La guerre a épuisé les hommes, mais l’air de
Paris reste chargé de l’odeur des cafés et des
cendres. Le détective Étienne Morel, ancien
héros de la guerre, vit dans le silence d’un
appartement sombre audessus d’un marché aux
puces. Son nom est effacé des journaux, son
passé rongé par les rumeurs. Un soir, une lettre
arrive : sa fille, Élodie, a disparu après avoir
fréquenté un cercle mystérieux de
l’entredeuxguerres.
Les rues s’éveillent sous la pluie, les volets
grincent. Morel reçoit une offre : un homme
masqué lui propose un pacte. En échange de
l’adresse d’Élodie, il doit signer un contrat
écrit sur du papier jauni, avec une encre qui
brûle la peau. Les règles sont simples : chaque
acte de trahison ou de mensonge coûte un
fragment de mémoire. Morel refuse, mais l’homme
insiste : « Vous avez déjà signé, sans le savoir.
»
Il se rend à la rue Lepic, où des artistes, des
exilés, et des traîtres se retrouvent dans un
café clandestin. Une femme aux yeux noirs,
apparemment innocente, lui tend un verre. Il
boit, et ses souvenirs de guerre deviennent
flous. Elle murmure : « Votre fille est vivante,
mais elle ne vous reconnaît plus. »
Plus tard, il découvre une photo d’Élodie, prise
dans un studio, vêtue d’une robe blanche,
souriant comme si elle avait oublié le monde. Il
suit une piste vers un atelier d’artiste, où des
toiles montrent des visages familiers — des gens
qu’il a connus, des morts, des traîtres. Chaque
tableau semble vivant, respirant. Il touche une
toile, et un cri retentit. La peinture se
fissure, libérant une voix : « Tu as choisi ton
camp. »
Il retourne chez le masqué, prêt à tout. Mais
l’homme n’est plus là. Seule une note : « Le
prix du retour est le prix de l’oubli. » Morel
cherche Élodie, mais chaque pas efface un
souvenir. Il se souvient d’elle, mais pas de
leur dernier baiser. Il trouve une clé dans un
livre de poche. Elle ouvre une cave sous un
cinéma, où des enfants jouent à des jeux oubliés.

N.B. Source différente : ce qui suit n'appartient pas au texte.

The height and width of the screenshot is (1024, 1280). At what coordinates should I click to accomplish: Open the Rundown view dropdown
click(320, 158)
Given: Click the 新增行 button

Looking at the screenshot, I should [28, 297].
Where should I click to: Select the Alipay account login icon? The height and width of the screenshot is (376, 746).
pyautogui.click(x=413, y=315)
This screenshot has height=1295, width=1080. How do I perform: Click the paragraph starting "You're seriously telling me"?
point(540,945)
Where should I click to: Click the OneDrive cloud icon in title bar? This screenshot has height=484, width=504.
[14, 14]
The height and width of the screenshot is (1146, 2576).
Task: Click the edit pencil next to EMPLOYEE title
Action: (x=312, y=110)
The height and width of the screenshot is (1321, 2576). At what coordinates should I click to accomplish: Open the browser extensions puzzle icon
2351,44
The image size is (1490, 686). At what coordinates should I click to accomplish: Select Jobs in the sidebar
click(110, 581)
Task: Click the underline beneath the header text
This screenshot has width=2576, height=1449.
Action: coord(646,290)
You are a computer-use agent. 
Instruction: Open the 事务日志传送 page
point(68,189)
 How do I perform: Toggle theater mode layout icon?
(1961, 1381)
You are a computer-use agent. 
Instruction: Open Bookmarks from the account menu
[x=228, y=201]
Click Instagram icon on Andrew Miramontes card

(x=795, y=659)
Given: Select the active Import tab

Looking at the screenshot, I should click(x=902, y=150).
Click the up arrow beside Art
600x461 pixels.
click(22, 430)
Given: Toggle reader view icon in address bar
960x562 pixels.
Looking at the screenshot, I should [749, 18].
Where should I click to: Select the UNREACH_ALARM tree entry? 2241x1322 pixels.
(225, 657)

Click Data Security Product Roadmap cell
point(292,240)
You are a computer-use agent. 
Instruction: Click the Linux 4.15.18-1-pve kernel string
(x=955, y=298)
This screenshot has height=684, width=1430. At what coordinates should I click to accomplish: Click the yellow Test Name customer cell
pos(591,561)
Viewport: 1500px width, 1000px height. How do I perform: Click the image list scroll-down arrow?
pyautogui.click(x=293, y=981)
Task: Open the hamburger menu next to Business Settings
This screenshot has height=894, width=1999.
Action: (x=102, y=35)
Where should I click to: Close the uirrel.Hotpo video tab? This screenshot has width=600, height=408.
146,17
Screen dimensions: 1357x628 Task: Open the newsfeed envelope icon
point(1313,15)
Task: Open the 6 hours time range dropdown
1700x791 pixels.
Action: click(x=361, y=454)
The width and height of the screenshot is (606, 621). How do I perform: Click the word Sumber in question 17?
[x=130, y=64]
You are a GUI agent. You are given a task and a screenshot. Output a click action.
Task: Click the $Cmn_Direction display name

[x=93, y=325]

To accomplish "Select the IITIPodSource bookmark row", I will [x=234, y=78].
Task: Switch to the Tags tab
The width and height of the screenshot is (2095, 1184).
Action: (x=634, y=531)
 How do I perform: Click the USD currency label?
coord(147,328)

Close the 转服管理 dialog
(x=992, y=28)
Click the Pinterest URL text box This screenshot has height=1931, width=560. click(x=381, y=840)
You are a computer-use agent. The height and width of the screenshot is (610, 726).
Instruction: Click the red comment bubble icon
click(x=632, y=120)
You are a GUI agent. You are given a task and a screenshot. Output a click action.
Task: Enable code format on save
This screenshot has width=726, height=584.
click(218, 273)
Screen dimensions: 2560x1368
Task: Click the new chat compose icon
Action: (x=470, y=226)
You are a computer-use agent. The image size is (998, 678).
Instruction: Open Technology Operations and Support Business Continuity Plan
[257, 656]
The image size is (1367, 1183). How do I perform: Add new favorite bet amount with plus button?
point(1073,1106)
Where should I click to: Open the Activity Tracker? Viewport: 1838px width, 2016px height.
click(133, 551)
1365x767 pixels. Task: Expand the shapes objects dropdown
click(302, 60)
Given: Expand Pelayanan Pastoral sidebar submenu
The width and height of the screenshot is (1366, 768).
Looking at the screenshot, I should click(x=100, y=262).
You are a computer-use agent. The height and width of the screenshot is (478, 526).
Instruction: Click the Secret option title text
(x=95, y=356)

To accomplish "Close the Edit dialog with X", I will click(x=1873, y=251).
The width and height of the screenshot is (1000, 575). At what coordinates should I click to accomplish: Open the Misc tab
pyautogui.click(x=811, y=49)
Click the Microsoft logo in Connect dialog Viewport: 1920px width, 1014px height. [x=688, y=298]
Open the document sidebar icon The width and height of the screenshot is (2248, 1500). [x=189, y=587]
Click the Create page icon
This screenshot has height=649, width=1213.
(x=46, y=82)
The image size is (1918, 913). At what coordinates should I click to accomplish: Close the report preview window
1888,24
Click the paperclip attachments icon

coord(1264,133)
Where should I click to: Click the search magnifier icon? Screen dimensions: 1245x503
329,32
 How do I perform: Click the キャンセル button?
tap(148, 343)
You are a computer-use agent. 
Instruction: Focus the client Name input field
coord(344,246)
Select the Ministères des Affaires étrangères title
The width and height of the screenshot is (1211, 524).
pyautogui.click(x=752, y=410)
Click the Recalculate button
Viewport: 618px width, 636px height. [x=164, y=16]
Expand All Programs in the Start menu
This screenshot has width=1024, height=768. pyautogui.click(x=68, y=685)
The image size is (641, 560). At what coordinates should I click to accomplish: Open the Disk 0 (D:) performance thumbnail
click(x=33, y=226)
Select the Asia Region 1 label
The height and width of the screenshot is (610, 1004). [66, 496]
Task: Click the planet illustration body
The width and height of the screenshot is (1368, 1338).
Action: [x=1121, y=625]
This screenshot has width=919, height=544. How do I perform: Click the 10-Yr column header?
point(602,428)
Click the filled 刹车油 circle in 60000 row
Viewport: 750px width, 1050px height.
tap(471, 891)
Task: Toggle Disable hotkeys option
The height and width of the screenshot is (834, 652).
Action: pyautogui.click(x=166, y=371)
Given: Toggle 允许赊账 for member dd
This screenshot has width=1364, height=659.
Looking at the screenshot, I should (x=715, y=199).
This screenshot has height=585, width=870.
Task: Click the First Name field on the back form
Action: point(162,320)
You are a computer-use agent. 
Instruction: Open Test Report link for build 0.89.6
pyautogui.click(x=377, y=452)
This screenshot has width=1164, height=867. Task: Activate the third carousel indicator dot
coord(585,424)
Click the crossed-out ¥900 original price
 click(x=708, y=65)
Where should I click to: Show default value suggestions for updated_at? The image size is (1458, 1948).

Élodie est là, assise sur un banc, regardant un
film muet. Elle le voit, mais ne le reconnaît
pas.
Il reste debout, silencieux. La lumière du
projecteur l’aveugle. Il ne peut rien dire. Le
film s’arrête. Élodie se lève, et disparaît dans
l’ombre. Morel reste seul, la clé serrée dans sa
main. Le pacte a pris sa part. Il ne sait plus
qui il est, ni comment il a atteint cet endroit.
Mais il sait qu’il a payé.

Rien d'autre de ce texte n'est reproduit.